### EXCERPTED TEXT
With the Year of the Raven finally here and the meta slowly settling in, we have a few new decks breaking into the meta but Tier 1 decks from the previous meta are still as effective. Cube Warlock shows no signs of slowing down and Aggro Paladin seems to be doing better than ever thanks […]

Joe Russo Apr 17, 2018 11:25 am

With the Year of the Raven finally here and the meta slowly settling in, we have a few new decks breaking into the meta but Tier 1 decks from the previous meta are still as effective. Cube Warlock shows no signs of slowing down and Aggro Paladin seems to be doing better than ever thanks to Baku the Mooneater allowing the class to flood the board with ‘The Silver Hand’ generating two 1/1s each turn.

Here are some of the more successful decks from the current meta that you could consider using to climb ranks quickly.

Odd Paladin

Odd Paladin has been very successful in the current meta. While Even Paladin decks are still floating around in every rank, the Even archetype for Paladin is not aggressive enough to compete against decks like Cubelock. Odd Paladin has the ability to flood the board over and over again quite consistently with cheap minions, spells and of course the upgraded hero power ‘The Silver Hand’.

Cards like level-up and unidentified-maul have become far more consistent in offering value to the player because of the upgraded hero power. In the past, the Paladin hero power felt underwhelming when the Paladin player in the later turns of the game against ping classes. Druid, Mage or Rogue decks could simply ping off the 1/1 Recruit. But when you have two 1/1s coming out each turn, dealing with a Paladin board can be very annoying.

There are no new cards in the deck aside Baku the Mooneater. However, Corridor Creeper makes a return to the meta despite the significant nerf the card received in the past. With multiple tokens flooding the board, getting a low-cost Corridor Creeper is not hard at all. The deck is incredibly powerful against most experimental decks that people are trying out and it is quite cheap to craft as well.

Cube Warlock

The king of the meta has not been dethroned yet this rotation. Cube Warlock is arguably the best deck around. With board clears, burst healing and powerful draw available to Warlock, it is unlikely the deck is going to become weak anytime soon unless balance changes come around. Or, if we wait until the next expansion for cards that can hard counter the archetype.

Despite N’zoth leaving Standard, the deck is doing quite well and the addition of cards like Lord Godfrey and Rotten Applebaum are helping the archetype survive against decks that like to flood the board. Most lists that ran two copies of Doomguard in the past few months have gone back to running two copies of the Demon to generate the maximum possible burst damage.

### STATED EXERCISE
Summarize the Year of the Raven meta article in two sentences. The material after this text comes from a separate source.

### DATA BLOCK

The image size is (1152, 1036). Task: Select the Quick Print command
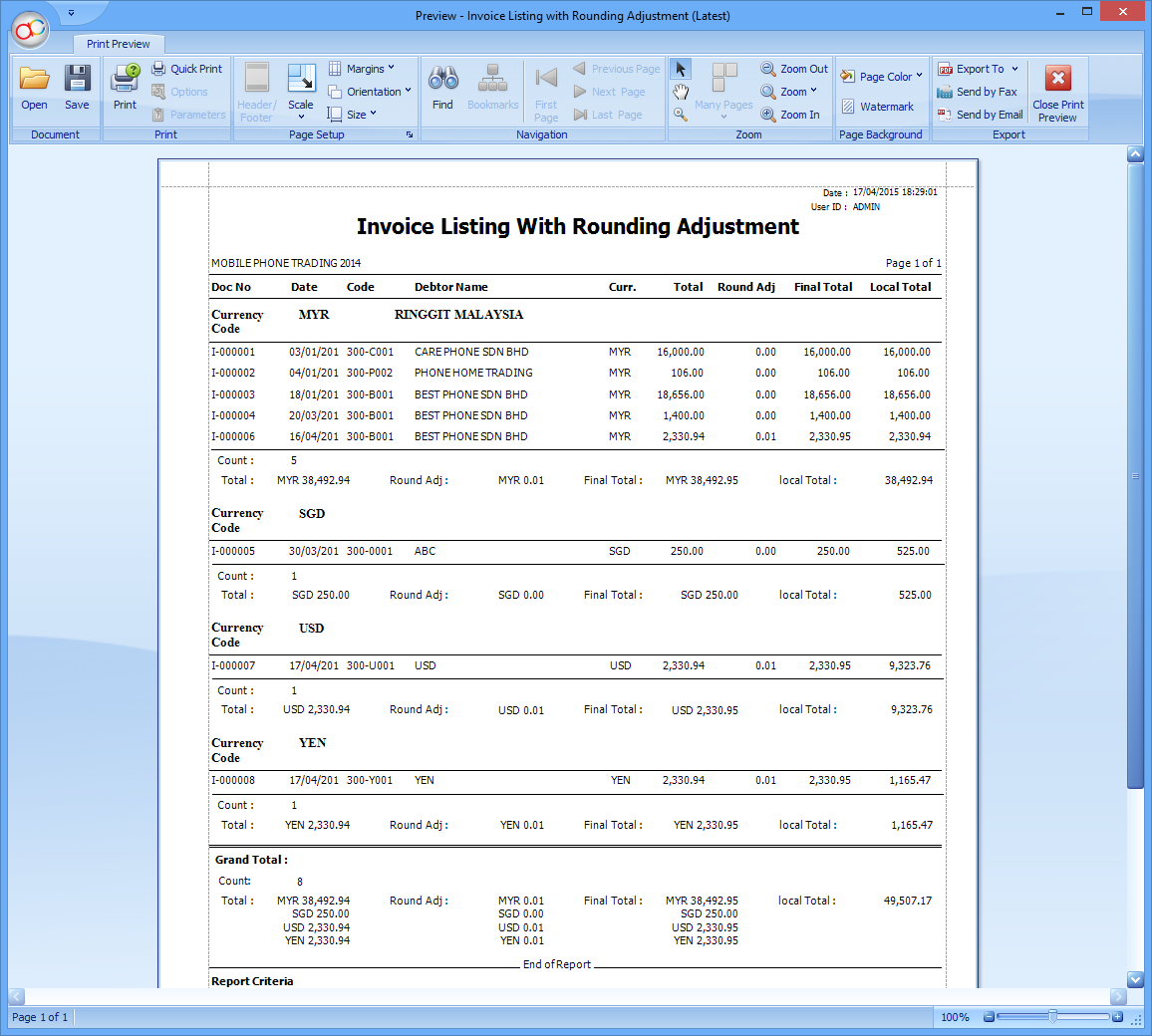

### TASK SOLUTION
As the Year of the Raven meta settles, a few new decks are breaking in, but Tier 1 decks from the previous meta remain effective, with Cube Warlock still strong and Aggro Paladin boosted by Baku the Mooneater. Odd Paladin succeeds by flooding the board with cheap minions, spells and the upgraded hero power, while Cube Warlock, arguably the best deck, relies on board clears, burst healing and powerful draw, with Lord Godfrey and Rotten Applebaum helping it against board-flooding decks.